Medtronic allegedly held two annual seminars in Orlando and Las Vegas where doctors and hospital administrators received free management advice, and supplied them with office staff.
Dr. Hallett Mathews, of Richmond, Va., allegedly was paid $450,000 a year by Medtronic in a consulting agreement, which involved counting surgeries as "consulting" work, according to the Journal. The lawsuit also alleges Medtronic provided Dr. Mathews with a credit card.
Dr. Mathews was hired last year as Medtronic's vice president of medical and clinical affairs. A spokeswoman for the company said he couldn't comment on the allegations.

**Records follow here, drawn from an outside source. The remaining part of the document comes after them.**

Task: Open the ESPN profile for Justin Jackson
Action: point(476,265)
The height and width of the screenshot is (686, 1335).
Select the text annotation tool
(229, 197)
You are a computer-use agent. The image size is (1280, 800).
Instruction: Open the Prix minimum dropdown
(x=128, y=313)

Medtronic also sent doctors on lavish trips that were supposed to be medical conferences, the Kelley complaint alleges, including a five-day, all-expenses-paid trip to Alaska in 2001. This trip was called a "think tank" where doctors were supposed to present case studies from their clinical practice. But, according to the complaint, one doctor told the group that "he was sorry, but he had not prepared anything," and "drinking then commenced in place of discussion."
The suit contends that Medtronic paid for fishing guides and clothing for the doctors, and that "women were also provided for the doctors." (The suit did not elaborate.)

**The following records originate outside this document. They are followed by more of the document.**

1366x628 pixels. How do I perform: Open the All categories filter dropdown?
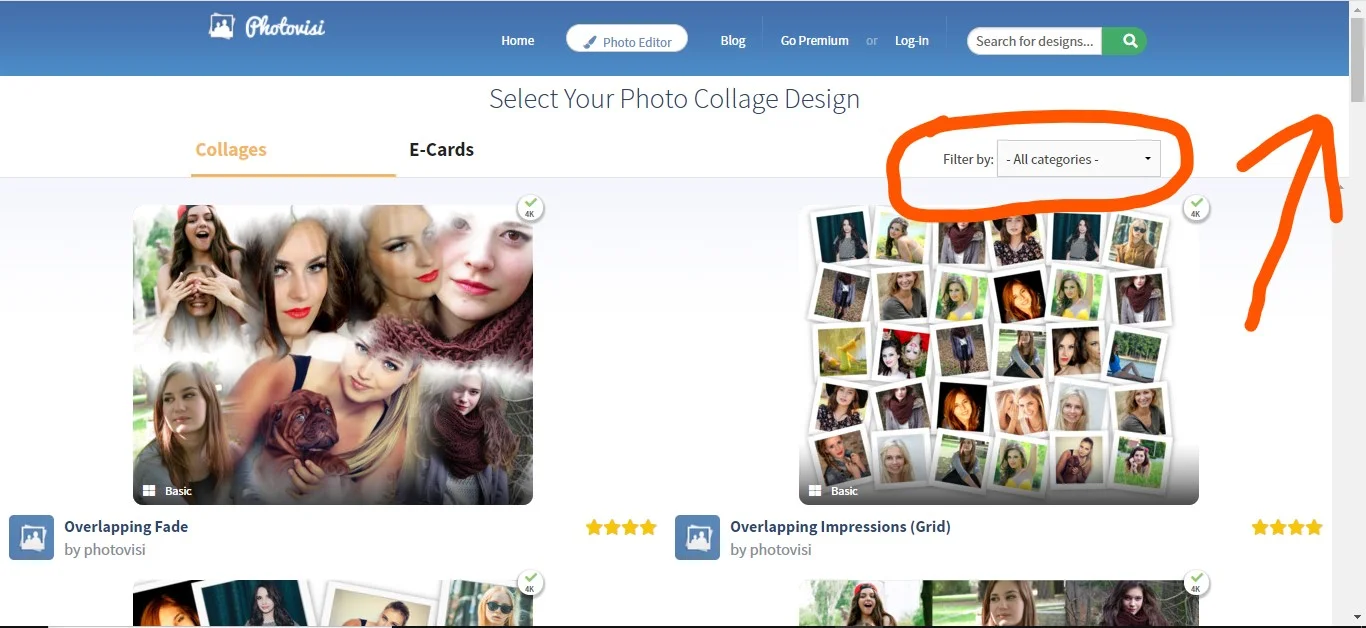tap(1079, 158)
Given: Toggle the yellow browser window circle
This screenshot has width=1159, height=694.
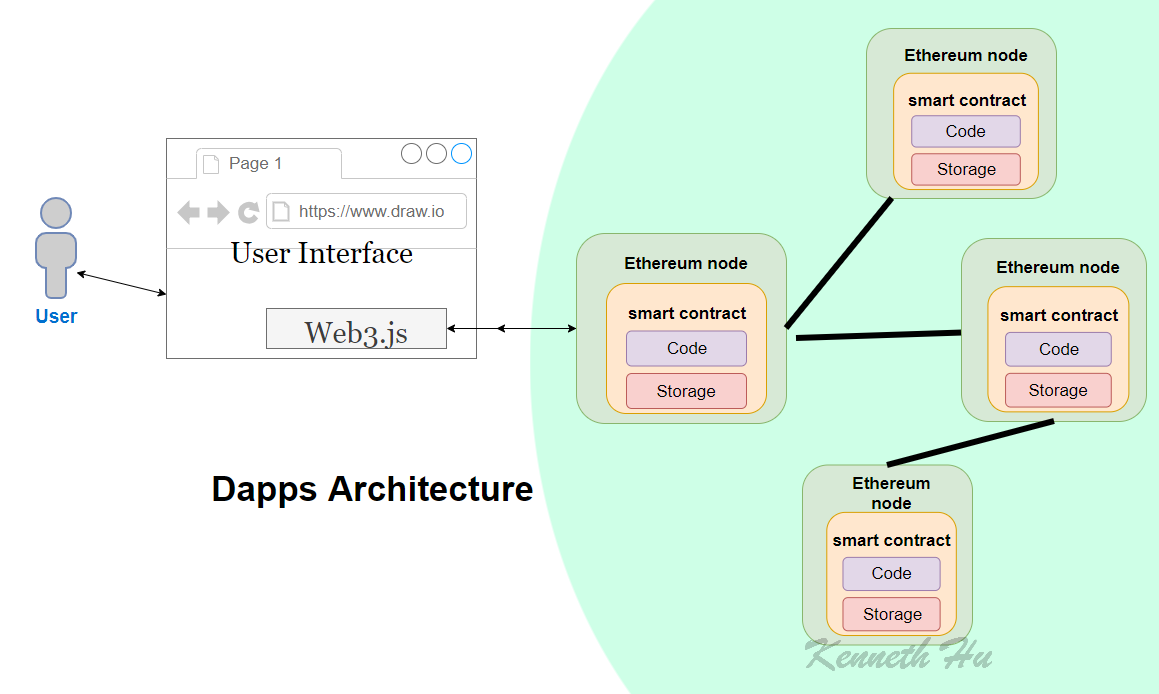Looking at the screenshot, I should pyautogui.click(x=436, y=153).
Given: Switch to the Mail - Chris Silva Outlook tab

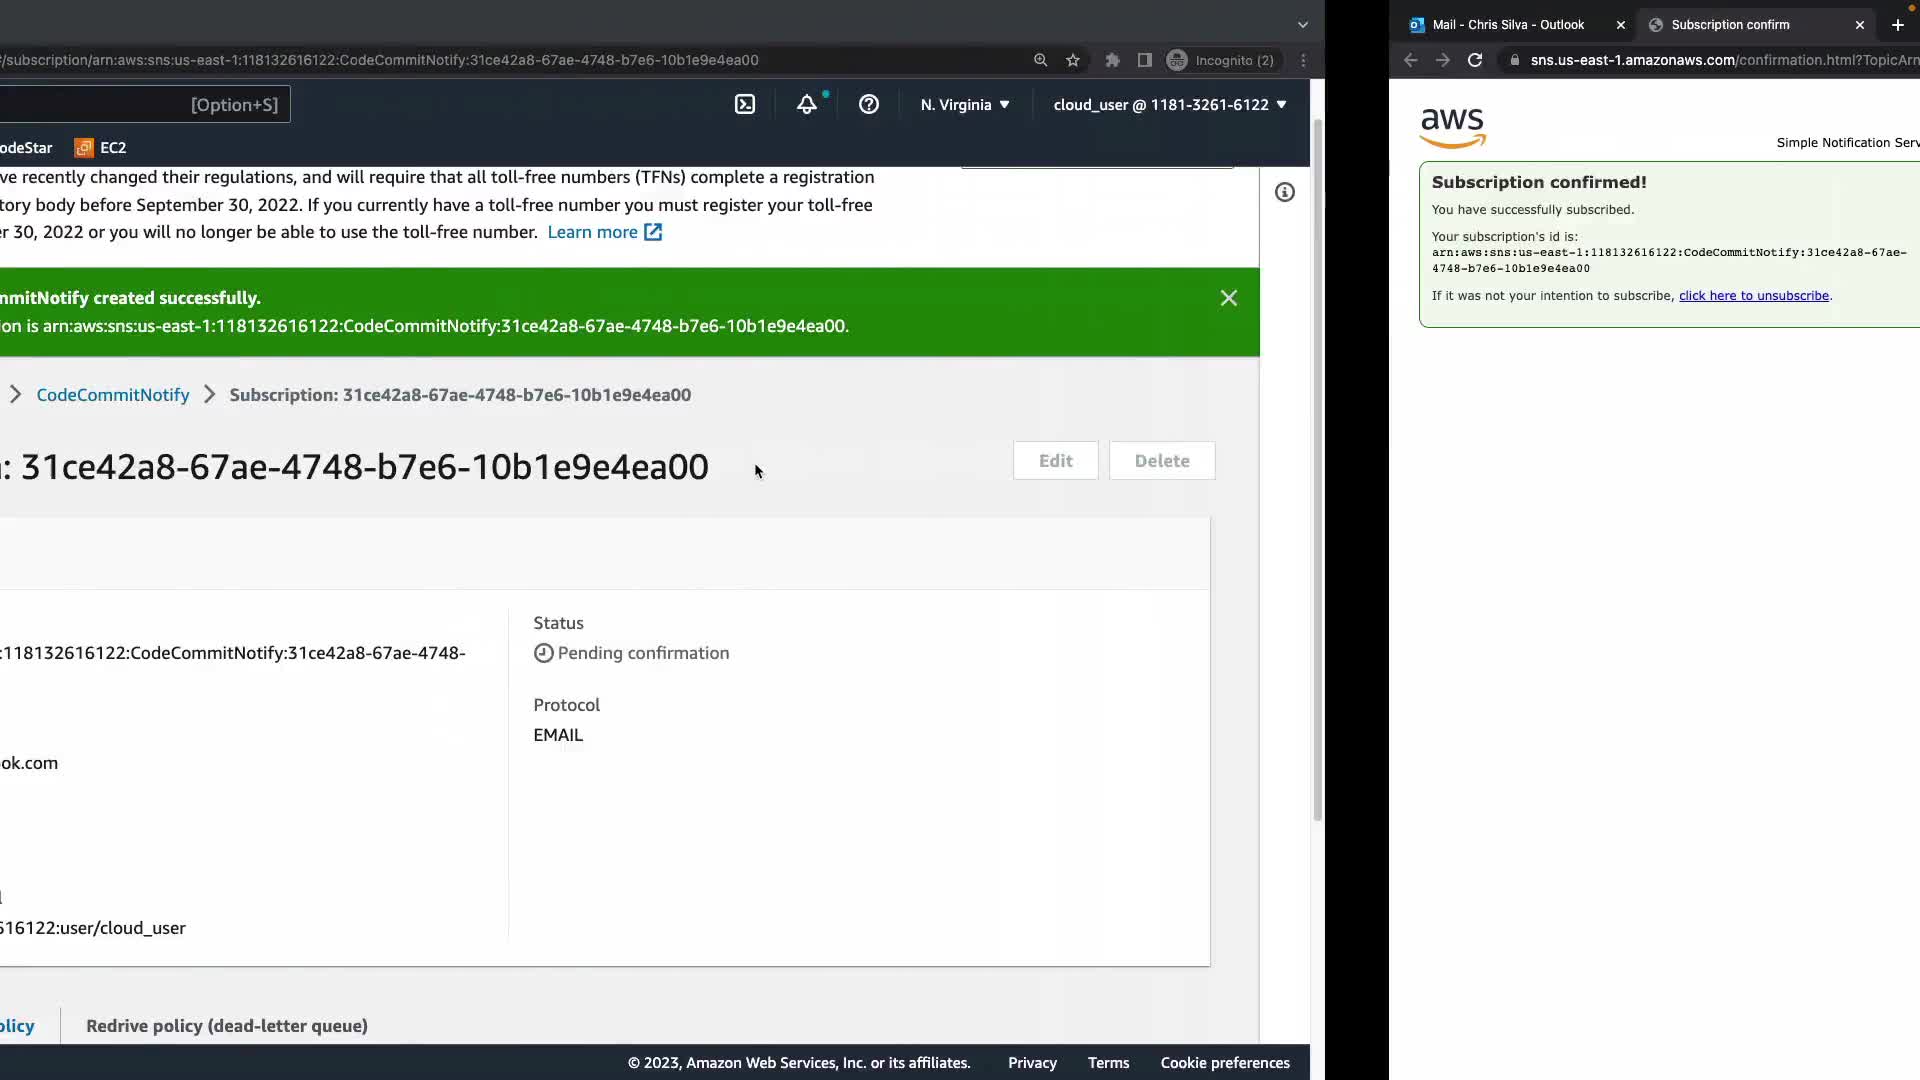Looking at the screenshot, I should (x=1507, y=25).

Medtronic also arranged a helicopter skiing trip for Dr. Patrick Johnson, a neurosurgeon who was in line for a promotion at a Los Angeles hospital, according to the lawsuit. Dr. Johnson was accompanied on the trip with Medtronic's former chief operating officer and spine-unit president Michael DeMane and former regulatory chief Jon Serbousek, the lawsuit said. Dr. Johnson, now director of education at the Cedars-Sinai Institute for Spinal Disorders, wasn't named as a defendant in the suit and couldn't be reached for comment. Serbousek couldn't be reached either. DeMane said Medtronic did not pay for the trip.
In addition, the suit alleged that at a Medtronic-sponsored "discussion group" in New Orleans, the company paid $20,000 to $25,000 to gain access for doctors to a Mardi Gras parade float and spent $15,000 to supply doctors with Mardi Gras beads, according to the Journal.
Medtronic said in Thursday's statement, that the allegations in the lawsuits "occurred years ago," but since then, the company has put more rigorous systems in place to monitor doctor-company relationships, such a confidential ethics hotline program. Employees must also adhere to the company's code of conduct, or risk termination.
The spine business has established an electronic database to track and manage relationships with customers, the company said. The transactions are subject to internal controls and review processes by Medtronic senior management, its chief compliance officer and an outside review organization.
Star Tribune staff writer Janet Moore contributed to this story.